Aim of the task = Output each line of the data word for word, from the first through the line that holds "is (941, 627).", and leave off whatever follows.
---------- Available data
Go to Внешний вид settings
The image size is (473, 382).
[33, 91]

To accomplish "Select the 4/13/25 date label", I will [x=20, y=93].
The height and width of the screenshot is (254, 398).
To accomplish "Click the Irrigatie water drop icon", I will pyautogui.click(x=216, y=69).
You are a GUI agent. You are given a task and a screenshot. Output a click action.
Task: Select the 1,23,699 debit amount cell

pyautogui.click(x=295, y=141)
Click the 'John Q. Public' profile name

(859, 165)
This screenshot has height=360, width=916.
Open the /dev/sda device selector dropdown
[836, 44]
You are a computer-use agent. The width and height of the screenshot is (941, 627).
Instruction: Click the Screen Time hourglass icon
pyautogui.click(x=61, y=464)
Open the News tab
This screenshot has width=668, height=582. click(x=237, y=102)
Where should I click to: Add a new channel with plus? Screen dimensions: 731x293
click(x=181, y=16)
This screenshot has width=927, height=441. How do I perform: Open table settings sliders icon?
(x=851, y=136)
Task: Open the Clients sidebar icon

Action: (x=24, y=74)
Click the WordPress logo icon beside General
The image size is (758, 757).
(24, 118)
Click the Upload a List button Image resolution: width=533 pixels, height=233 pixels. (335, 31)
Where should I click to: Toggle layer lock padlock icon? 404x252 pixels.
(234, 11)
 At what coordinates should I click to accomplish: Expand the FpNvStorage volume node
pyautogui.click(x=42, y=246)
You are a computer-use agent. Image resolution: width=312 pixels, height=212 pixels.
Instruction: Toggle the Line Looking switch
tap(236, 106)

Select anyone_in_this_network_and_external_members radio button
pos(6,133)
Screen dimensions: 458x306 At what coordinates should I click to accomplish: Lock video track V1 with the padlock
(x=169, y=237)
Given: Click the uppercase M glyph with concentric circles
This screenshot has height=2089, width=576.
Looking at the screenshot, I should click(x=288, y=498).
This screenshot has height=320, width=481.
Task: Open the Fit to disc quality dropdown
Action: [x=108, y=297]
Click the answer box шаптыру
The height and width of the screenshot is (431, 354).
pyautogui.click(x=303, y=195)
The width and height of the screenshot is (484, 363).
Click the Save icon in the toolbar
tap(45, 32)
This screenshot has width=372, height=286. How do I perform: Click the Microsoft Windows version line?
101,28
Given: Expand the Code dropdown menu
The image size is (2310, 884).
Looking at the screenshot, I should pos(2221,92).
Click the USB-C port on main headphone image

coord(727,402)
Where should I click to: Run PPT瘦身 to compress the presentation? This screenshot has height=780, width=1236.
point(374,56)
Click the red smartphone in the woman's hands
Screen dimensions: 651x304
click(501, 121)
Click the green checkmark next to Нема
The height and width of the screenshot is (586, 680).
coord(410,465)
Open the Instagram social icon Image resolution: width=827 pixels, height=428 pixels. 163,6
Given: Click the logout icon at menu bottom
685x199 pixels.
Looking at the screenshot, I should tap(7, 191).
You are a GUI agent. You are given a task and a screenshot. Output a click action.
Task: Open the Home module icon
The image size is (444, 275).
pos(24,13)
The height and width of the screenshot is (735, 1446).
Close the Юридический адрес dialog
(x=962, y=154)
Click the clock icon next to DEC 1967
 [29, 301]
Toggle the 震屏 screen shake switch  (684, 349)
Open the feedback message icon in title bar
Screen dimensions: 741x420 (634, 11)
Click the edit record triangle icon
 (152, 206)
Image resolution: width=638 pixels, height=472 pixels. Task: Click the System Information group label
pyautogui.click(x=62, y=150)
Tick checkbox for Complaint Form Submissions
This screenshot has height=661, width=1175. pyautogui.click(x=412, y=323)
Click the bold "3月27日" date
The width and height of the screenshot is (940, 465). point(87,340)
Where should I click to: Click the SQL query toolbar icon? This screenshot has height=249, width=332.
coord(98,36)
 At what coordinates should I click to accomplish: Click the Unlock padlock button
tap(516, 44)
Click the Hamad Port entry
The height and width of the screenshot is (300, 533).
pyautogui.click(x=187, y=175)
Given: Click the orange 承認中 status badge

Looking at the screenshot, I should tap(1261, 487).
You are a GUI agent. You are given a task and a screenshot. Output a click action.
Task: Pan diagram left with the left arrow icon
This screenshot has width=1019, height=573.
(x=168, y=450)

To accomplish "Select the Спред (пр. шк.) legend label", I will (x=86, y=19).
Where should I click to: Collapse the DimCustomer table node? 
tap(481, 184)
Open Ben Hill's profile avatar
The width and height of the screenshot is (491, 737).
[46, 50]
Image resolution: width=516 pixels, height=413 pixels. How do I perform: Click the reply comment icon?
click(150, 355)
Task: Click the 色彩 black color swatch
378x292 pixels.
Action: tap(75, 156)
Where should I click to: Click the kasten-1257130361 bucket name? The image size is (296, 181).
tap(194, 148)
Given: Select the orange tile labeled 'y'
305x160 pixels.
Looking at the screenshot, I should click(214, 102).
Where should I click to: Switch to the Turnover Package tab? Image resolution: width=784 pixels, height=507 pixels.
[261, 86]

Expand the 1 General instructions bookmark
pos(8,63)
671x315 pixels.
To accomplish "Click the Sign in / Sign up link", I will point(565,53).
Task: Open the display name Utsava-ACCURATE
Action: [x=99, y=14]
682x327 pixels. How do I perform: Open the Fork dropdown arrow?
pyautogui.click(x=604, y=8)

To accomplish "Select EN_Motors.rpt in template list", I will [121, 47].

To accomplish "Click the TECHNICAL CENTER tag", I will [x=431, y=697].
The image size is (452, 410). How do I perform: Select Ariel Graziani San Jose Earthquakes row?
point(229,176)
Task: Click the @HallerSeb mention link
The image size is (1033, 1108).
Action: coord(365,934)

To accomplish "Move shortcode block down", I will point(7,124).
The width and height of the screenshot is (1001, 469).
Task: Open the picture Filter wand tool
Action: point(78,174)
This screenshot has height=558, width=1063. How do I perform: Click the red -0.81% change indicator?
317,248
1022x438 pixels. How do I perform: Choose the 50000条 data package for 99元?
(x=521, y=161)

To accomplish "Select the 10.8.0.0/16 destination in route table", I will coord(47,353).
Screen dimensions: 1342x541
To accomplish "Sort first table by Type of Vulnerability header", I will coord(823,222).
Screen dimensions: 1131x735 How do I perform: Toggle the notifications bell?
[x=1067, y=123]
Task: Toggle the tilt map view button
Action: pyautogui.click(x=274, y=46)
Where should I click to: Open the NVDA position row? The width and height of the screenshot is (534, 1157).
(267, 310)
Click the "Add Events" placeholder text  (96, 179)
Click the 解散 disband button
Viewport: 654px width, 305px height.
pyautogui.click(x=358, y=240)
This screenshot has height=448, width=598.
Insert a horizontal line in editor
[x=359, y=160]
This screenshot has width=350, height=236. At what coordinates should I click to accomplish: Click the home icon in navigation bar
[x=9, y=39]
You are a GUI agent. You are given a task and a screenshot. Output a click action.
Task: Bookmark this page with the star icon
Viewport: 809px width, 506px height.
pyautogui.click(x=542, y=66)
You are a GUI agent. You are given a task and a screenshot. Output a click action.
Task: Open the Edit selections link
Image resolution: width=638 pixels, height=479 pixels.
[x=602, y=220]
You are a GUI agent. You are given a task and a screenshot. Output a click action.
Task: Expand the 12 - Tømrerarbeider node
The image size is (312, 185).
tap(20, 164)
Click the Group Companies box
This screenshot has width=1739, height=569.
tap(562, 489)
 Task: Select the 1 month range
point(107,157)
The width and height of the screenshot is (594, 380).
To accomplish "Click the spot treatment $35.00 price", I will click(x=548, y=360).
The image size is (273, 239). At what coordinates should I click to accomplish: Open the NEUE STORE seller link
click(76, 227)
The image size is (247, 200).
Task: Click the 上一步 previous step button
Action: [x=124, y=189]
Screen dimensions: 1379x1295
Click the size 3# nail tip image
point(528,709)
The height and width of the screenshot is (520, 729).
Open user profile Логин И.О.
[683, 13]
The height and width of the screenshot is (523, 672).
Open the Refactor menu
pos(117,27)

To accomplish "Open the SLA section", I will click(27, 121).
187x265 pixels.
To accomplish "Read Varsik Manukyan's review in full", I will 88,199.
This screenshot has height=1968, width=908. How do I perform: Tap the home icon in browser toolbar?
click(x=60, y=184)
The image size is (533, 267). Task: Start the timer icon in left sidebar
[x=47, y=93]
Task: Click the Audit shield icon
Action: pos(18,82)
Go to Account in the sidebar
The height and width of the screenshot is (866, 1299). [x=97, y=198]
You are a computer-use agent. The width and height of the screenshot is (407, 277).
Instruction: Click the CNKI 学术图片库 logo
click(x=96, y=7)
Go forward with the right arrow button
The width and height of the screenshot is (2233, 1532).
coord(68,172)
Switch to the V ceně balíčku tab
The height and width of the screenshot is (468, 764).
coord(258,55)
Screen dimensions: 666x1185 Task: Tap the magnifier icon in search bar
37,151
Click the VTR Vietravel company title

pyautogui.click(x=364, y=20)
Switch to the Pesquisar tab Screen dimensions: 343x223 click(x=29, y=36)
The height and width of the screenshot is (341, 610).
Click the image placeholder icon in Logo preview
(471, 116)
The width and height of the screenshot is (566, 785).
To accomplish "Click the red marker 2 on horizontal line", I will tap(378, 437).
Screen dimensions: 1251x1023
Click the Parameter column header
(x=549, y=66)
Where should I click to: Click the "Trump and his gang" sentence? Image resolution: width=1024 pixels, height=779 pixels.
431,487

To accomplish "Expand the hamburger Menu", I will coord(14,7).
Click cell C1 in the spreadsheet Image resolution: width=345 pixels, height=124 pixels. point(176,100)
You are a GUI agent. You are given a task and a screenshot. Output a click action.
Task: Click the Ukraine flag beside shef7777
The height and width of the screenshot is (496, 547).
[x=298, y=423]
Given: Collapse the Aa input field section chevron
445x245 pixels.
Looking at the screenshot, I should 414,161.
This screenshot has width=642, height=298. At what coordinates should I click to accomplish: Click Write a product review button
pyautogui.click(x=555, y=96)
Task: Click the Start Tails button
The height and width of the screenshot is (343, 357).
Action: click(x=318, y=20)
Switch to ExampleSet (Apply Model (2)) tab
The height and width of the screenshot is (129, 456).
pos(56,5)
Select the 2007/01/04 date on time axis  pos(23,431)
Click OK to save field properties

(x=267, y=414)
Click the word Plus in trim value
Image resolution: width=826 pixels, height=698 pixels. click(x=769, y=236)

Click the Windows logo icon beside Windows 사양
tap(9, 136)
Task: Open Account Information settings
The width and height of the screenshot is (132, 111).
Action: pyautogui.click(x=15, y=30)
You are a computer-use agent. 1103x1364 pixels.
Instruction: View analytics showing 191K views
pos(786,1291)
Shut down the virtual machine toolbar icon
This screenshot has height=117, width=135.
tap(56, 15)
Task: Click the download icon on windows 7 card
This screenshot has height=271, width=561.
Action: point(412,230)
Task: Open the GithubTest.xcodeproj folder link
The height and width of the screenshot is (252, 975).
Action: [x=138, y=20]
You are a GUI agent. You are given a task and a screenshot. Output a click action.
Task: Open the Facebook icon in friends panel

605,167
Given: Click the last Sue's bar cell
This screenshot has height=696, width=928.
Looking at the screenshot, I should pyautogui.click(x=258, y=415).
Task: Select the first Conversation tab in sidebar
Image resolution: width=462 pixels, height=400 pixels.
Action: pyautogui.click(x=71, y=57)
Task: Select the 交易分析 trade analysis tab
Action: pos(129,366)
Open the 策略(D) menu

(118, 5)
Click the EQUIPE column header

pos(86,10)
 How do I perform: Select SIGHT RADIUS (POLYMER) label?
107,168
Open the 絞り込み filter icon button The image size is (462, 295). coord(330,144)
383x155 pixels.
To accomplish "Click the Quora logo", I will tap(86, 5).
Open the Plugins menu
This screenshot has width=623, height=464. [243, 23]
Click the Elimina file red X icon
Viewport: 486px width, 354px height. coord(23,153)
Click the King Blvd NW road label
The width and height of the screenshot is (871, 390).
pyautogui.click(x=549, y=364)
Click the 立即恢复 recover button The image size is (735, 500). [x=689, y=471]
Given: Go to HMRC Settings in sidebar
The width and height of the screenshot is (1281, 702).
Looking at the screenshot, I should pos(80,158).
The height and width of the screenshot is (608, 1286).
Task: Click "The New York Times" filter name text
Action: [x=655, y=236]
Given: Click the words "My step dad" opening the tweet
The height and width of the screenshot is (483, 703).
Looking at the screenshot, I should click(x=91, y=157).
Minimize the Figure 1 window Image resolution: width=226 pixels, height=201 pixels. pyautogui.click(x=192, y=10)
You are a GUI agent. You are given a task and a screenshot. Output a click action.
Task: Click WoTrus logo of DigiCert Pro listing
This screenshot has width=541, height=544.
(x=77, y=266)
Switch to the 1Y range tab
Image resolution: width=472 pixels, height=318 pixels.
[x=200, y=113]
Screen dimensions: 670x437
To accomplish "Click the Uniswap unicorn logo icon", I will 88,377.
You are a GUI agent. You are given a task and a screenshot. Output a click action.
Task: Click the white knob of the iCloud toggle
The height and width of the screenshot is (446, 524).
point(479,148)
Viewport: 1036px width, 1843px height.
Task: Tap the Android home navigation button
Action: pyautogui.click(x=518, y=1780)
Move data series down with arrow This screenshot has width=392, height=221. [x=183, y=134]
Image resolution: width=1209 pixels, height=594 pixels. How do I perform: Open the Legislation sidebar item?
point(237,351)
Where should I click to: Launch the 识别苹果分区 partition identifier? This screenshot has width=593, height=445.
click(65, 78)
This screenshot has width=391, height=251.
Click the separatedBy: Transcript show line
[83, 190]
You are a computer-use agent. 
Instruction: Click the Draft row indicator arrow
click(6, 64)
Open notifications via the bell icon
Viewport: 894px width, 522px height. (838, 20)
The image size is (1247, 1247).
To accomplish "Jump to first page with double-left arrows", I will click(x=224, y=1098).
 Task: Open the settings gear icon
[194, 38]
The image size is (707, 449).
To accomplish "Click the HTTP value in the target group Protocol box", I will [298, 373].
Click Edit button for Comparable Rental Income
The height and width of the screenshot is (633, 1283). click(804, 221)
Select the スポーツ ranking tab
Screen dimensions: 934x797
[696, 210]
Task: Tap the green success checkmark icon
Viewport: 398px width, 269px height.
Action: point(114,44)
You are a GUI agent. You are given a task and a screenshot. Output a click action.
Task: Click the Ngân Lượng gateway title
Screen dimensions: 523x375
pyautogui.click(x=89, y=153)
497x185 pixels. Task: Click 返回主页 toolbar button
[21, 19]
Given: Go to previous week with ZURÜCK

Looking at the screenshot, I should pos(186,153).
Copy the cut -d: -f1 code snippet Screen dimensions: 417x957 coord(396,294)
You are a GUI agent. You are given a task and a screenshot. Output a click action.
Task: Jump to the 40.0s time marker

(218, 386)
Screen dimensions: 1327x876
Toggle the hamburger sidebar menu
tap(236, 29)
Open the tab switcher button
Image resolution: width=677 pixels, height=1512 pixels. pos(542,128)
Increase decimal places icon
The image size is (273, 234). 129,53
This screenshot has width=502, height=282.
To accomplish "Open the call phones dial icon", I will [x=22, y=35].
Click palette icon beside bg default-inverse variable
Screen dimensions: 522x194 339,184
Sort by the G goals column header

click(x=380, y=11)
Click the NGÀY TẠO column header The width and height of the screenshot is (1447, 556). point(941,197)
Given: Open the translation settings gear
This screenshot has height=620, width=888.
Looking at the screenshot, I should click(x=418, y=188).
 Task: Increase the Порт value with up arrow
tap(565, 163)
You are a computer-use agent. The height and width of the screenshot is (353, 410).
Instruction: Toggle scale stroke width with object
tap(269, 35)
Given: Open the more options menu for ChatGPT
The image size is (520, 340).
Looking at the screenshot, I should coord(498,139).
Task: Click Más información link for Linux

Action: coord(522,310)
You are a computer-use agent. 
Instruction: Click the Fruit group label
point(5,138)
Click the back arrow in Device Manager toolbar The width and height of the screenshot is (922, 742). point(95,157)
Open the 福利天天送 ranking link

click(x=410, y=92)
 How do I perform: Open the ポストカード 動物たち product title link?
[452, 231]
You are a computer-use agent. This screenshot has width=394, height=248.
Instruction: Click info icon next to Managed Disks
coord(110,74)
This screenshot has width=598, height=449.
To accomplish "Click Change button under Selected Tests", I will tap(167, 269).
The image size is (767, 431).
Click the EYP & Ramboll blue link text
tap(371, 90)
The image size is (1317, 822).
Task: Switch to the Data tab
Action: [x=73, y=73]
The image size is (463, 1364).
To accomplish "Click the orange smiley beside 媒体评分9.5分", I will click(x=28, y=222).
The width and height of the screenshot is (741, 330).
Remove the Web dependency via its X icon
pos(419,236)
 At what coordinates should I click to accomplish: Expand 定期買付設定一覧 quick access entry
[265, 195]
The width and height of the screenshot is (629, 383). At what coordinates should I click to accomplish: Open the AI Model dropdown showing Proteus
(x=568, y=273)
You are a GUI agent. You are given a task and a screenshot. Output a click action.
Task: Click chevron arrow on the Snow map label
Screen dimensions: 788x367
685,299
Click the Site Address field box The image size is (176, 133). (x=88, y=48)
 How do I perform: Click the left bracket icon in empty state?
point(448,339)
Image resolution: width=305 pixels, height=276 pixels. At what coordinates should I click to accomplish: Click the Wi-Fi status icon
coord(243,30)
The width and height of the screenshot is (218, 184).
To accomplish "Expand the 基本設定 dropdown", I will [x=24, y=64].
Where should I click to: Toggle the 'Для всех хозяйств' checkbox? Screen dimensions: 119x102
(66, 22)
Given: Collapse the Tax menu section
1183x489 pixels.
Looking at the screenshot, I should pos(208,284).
--------------------
Exercise answer =
Go to Внешний вид settings
The image size is (473, 382).
[33, 91]

To accomplish "Select the 4/13/25 date label", I will [x=20, y=93].
The height and width of the screenshot is (254, 398).
To accomplish "Click the Irrigatie water drop icon", I will pyautogui.click(x=216, y=69).
You are a GUI agent. You are given a task and a screenshot. Output a click action.
Task: Select the 1,23,699 debit amount cell

pyautogui.click(x=295, y=141)
Click the 'John Q. Public' profile name

(859, 165)
This screenshot has height=360, width=916.
Open the /dev/sda device selector dropdown
[836, 44]
You are a computer-use agent. The width and height of the screenshot is (941, 627).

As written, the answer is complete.